KWS : comptes rendus de lecture sur la Science-Fiction

Michel Pagel : le Club

roman fantastique, 2016

chronique par Noé Gaillard, 2019

par ailleurs :
 

Je ne sais plus qui nous a annoncé que les héros ne mouraient jamais, tout comme j'ai oublié qui recommande de tuer — au moins symboliquement — le père. Mais il me semble qu'une fois cette dernière action accomplie, on se sent beaucoup mieux. Petite parenthèse : tuer le père peut consister pour certains à redonner vie et aventures au héros imaginé par ce père (Holmes et Morane en savent quelque chose).

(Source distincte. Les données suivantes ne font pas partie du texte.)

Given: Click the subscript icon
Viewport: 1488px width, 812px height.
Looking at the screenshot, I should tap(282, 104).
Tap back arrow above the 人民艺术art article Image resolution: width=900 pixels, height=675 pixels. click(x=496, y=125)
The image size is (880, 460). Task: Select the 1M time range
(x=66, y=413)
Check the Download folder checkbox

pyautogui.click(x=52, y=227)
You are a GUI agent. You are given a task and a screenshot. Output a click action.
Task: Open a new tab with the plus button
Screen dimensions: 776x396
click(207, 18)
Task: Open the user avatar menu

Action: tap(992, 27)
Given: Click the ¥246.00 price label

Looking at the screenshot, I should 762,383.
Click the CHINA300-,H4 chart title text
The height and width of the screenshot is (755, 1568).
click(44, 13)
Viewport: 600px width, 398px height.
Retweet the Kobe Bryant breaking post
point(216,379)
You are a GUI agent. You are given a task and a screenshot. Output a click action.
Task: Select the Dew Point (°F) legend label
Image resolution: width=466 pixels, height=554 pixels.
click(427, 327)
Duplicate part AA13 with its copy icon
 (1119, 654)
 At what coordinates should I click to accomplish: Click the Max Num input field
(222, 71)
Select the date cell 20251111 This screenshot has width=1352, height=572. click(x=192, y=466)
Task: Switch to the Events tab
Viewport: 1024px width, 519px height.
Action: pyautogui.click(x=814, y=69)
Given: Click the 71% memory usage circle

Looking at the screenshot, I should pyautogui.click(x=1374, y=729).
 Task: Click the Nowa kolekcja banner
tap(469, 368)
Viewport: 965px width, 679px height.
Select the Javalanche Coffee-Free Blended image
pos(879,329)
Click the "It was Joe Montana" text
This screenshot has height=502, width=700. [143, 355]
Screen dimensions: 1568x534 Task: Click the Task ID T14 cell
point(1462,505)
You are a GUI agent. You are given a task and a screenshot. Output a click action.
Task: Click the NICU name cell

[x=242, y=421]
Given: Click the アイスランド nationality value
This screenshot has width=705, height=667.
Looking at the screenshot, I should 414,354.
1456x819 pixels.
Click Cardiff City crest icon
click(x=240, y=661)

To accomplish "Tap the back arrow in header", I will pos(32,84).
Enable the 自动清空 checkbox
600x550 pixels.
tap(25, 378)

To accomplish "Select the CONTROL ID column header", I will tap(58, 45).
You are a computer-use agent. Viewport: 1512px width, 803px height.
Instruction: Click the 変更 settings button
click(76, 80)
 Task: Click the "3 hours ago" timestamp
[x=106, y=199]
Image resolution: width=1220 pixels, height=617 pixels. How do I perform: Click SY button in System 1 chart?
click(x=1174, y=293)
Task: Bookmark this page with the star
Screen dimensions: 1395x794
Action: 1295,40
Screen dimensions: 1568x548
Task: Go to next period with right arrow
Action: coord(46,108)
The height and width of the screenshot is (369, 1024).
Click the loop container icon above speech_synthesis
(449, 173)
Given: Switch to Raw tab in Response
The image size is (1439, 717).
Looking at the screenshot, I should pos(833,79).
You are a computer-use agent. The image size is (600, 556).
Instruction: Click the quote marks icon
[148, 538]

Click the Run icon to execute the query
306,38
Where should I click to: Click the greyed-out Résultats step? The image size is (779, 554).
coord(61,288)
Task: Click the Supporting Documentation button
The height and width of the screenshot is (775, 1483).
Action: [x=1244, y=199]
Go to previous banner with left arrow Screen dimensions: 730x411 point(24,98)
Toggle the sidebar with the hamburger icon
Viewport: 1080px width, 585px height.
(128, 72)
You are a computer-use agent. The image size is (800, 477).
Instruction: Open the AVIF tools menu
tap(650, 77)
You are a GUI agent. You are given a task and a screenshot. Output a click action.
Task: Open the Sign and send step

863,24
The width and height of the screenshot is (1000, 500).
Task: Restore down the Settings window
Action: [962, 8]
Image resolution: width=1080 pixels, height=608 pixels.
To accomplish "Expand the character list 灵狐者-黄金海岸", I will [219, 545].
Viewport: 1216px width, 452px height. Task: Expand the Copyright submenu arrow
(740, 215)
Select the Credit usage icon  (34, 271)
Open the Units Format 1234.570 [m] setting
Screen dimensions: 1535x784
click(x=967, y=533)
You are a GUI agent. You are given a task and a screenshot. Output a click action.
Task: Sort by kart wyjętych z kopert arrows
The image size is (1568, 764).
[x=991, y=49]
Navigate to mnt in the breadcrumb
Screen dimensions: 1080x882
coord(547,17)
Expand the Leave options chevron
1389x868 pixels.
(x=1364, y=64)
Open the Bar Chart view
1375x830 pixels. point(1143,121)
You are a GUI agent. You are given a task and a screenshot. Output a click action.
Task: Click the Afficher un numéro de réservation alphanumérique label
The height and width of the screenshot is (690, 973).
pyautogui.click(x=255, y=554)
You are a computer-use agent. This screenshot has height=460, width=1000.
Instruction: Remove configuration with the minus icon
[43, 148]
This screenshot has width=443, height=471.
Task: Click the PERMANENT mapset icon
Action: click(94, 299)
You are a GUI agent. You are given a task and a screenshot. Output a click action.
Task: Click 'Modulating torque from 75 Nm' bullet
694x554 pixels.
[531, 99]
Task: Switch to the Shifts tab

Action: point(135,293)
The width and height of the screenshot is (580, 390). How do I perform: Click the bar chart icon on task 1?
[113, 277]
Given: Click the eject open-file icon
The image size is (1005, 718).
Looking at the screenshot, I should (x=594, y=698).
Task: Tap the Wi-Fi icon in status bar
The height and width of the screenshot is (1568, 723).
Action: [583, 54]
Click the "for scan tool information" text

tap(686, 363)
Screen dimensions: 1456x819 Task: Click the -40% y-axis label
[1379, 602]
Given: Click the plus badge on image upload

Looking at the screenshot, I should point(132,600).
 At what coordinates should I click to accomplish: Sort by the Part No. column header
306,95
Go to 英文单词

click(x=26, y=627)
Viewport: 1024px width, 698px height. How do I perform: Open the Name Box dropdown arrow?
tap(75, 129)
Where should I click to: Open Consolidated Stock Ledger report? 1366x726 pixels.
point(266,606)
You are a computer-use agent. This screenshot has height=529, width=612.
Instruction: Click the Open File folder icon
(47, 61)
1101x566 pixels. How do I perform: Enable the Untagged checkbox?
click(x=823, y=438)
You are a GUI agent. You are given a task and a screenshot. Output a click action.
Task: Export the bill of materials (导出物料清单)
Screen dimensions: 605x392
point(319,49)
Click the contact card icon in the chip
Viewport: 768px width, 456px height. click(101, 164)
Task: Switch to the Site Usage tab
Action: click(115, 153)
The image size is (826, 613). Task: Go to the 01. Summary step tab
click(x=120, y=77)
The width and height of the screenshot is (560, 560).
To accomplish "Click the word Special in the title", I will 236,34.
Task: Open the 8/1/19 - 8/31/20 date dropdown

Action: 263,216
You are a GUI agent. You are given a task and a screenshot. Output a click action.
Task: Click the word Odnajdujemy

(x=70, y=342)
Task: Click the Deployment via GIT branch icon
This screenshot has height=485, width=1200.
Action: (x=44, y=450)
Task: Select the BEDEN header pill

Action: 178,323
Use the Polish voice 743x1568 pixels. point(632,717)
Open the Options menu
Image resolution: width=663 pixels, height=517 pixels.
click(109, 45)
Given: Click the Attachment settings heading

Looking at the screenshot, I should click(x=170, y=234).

Pardon pour cette longue introduction qui se poursuit par un examen de la couverture du livre dont il est question : le titre s'inscrit dans un fragment du drapeau de l'Angleterre et montre quatre silhouettes juvéniles qui ont pour pendant dans une partie du drapeau français quatre silhouettes adultes qu'accompagne la phrase suivante : « 30 ans après, ils se retrouvent une dernière fois. ». Je supposerai que, même si vous n'avez jamais lu le récit d'une de leurs aventures, vous avez deviné qu'il s'agit du Club des Cinq (de la ô combien prolifique Enid Blyton). On appréciera le fait que les coins droits de la couverture donnent une idée d'usage et qu'en page intérieure les silhouettes des cinq membres du groupe soient proposées…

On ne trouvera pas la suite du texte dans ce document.